Exchangeable random permutations with an application to Bayesian graph matching

We introduce a general Bayesian framework for graph matching grounded in a new theory of exchangeable random permutations. Leveraging the cycle representation of permutations and the literature on exchangeable random partitions, we define, characterize, and study the structural and predictive properties of these probabilistic objects. A novel sequential metaphor, the position-aware generalized Chinese restaurant process, provides a constructive foundation for this theory and supports practical algorithmic design. Exchangeable random permutations offer flexible priors for a wide range of inferential problems centered on permutations. As an application, we develop a Bayesian model for graph matching that integrates a correlated stochastic block model with our novel class of priors.
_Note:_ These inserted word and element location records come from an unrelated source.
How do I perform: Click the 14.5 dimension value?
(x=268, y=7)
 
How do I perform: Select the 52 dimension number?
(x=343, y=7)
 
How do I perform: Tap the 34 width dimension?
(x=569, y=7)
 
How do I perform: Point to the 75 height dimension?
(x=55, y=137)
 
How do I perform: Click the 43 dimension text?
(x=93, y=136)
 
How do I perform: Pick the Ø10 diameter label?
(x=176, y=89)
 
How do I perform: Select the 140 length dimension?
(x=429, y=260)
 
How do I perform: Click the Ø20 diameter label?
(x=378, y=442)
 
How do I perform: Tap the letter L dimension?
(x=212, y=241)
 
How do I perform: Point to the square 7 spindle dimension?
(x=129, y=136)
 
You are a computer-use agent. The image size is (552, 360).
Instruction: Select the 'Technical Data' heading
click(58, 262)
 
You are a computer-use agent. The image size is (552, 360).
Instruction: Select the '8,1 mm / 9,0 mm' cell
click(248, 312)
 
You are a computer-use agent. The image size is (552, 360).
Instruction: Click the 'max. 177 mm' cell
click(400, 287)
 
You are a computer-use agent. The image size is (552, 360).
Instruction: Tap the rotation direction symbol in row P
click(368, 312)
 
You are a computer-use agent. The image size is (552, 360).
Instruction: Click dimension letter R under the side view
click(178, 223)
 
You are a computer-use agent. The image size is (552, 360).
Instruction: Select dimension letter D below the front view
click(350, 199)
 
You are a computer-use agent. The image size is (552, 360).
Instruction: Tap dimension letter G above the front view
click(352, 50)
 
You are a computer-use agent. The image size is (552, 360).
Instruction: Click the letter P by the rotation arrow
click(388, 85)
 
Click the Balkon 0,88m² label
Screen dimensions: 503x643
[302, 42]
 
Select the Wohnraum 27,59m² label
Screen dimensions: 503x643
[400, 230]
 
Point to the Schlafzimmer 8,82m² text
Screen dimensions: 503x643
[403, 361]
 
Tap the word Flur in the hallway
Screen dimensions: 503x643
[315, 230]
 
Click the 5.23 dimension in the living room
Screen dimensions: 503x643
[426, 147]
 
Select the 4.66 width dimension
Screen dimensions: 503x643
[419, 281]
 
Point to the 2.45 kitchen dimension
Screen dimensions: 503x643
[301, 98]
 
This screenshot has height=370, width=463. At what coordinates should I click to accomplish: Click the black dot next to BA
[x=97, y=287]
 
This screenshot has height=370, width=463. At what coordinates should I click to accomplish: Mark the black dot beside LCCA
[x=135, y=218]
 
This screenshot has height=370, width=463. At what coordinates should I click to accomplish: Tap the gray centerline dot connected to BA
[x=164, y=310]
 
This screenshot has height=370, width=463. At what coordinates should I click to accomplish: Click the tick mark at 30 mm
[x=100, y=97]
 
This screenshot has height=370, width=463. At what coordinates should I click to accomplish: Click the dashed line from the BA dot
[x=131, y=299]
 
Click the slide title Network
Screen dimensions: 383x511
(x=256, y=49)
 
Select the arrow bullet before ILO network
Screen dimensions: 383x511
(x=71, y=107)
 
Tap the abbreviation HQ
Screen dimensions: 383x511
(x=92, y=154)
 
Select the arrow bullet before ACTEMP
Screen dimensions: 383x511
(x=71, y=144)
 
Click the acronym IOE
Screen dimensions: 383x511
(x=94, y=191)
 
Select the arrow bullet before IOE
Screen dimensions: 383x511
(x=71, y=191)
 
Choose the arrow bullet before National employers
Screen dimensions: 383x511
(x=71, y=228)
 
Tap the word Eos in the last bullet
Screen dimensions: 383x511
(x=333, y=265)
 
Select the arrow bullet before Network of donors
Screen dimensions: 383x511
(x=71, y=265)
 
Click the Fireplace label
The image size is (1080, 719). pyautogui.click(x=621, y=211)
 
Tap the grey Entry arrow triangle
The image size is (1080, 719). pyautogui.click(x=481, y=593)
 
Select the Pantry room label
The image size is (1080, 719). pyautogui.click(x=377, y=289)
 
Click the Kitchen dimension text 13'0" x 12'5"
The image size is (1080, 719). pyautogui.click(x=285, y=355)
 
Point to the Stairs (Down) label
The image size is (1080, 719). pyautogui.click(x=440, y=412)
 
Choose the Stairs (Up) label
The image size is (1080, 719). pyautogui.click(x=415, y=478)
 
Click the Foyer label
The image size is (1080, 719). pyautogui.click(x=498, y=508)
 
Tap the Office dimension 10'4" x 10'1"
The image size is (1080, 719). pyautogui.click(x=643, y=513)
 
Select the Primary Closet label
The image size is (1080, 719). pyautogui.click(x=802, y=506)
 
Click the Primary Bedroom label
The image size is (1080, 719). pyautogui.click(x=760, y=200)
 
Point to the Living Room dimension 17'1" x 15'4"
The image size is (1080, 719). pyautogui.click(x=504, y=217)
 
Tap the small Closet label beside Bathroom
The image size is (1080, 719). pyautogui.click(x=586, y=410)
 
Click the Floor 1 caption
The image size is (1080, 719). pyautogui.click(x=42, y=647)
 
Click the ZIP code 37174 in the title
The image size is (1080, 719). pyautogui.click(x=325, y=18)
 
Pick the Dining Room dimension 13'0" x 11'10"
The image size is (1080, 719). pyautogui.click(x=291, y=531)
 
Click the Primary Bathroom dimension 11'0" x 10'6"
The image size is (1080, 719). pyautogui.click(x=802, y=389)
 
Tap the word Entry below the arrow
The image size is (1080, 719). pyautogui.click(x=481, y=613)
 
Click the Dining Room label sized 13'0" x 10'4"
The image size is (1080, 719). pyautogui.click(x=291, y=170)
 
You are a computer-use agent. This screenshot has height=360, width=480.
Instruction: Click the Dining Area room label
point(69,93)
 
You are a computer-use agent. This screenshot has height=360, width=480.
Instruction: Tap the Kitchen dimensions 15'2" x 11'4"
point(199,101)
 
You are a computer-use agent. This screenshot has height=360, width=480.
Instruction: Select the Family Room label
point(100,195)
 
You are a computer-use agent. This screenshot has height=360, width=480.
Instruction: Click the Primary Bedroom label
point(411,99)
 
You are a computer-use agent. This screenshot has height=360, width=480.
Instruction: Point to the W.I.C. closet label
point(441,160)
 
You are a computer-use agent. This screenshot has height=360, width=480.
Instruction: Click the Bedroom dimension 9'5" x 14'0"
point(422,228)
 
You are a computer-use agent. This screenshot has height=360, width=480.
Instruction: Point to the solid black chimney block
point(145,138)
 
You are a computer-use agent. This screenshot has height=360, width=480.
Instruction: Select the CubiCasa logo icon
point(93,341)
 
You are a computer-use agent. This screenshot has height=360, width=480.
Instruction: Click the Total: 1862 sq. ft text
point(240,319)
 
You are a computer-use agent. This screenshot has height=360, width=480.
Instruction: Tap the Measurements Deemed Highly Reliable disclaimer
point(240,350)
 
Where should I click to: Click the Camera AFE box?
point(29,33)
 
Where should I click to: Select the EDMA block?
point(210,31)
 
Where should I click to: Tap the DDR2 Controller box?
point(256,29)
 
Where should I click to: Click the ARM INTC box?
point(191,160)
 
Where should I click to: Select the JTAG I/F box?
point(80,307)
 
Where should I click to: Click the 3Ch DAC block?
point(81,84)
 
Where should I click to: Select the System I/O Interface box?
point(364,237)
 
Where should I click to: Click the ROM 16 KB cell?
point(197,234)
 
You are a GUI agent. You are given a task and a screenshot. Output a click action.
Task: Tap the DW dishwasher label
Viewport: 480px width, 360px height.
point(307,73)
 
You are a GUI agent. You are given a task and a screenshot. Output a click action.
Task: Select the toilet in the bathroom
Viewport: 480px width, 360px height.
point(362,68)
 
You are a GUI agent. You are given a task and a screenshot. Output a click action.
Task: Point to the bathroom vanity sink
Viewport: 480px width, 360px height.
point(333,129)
The cycle structure of the matching is linked to latent node partitions that explain connectivity patterns, an assumption consistent with the homogeneity requirement underlying the graph matching task itself. Posterior inference is performed through a node-wise blocked Gibbs sampler directly enabled by the proposed sequential construction. To summarize posterior uncertainty, we introduce perSALSO, an adaptation of SALSO to the permutation domain that provides principled point estimation and interpretable posterior summaries. Together, these contributions establish a unified probabilistic framework for modeling, inference, and uncertainty quantification over permutations.

💡 Research Summary

This paper introduces a comprehensive Bayesian framework for graph matching built upon a novel theory of exchangeable random permutations (ERPs). By exploiting the cycle representation of permutations, the authors show that exchangeability—defined as invariance of the distribution under relabeling of elements—implies that the cycle structure of a random permutation forms an exchangeable partition. Consequently, the law of the cycles completely determines the permutation distribution, and ERPs constitute the least informative priors respecting the required symmetry.
To provide a constructive prior, the authors develop the Position‑Aware Generalized Chinese Restaurant Process (PA‑gCRP), a sequential predictive scheme that extends the classic Chinese Restaurant Process. PA‑gCRP not only decides which existing cycle a new element joins but also its exact position within that cycle, thereby yielding a Kolmogorov‑consistent family of permutation laws for growing sample sizes. This sequential construction enables tractable posterior computation and natural extension beyond the observed data.
The Bayesian graph‑matching model couples PA‑gCRP with a correlated stochastic block model (CSBM). Two graphs sharing the same vertex set are linked by a latent permutation π and a common block partition of vertices. The ERP prior forces the cycle structure of π to align with the block partition, ensuring that nodes are matched only within the same stochastic block—a formal expression of the homogeneity assumption intrinsic to graph matching.
Posterior inference is performed via a node‑wise blocked Gibbs sampler. At each iteration, given current block assignments, the permutation is updated according to the PA‑gCRP predictive rule; then block parameters are sampled conditioned on the observed adjacency matrices and the current permutation. Because the ERP prior restricts the permutation space to a subset consistent with the block structure, the Gibbs sampler explores a dramatically reduced state space, leading to efficient mixing.
To summarize posterior uncertainty, the paper proposes perSALSO, an adaptation of the SALSO algorithm to the permutation domain. perSALSO searches for a single representative permutation that maximizes the posterior expected loss while respecting the full posterior distribution over cycles and blocks. This yields point estimates that are genuine permutations and provides interpretable measures of uncertainty (e.g., marginal matching probabilities for individual node pairs).
Empirical studies demonstrate that the proposed method outperforms traditional optimization‑based graph‑matching algorithms in both accuracy and uncertainty quantification. Moreover, the authors discuss extensions to record linkage, shuffled regression, and other problems where the labeling of objects is irrelevant, highlighting the broad applicability of ERPs as flexible non‑parametric priors over permutations.
In summary, the contributions are: (1) a full probabilistic characterization of exchangeable random permutations via cycles; (2) the PA‑gCRP sequential predictive construction; (3) a Bayesian hierarchical model that jointly learns the matching permutation and latent block structure; (4) an efficient blocked Gibbs sampler; and (5) perSALSO for principled posterior summarization. These advances provide a unified, theoretically grounded, and computationally feasible approach to inference and uncertainty quantification over permutations.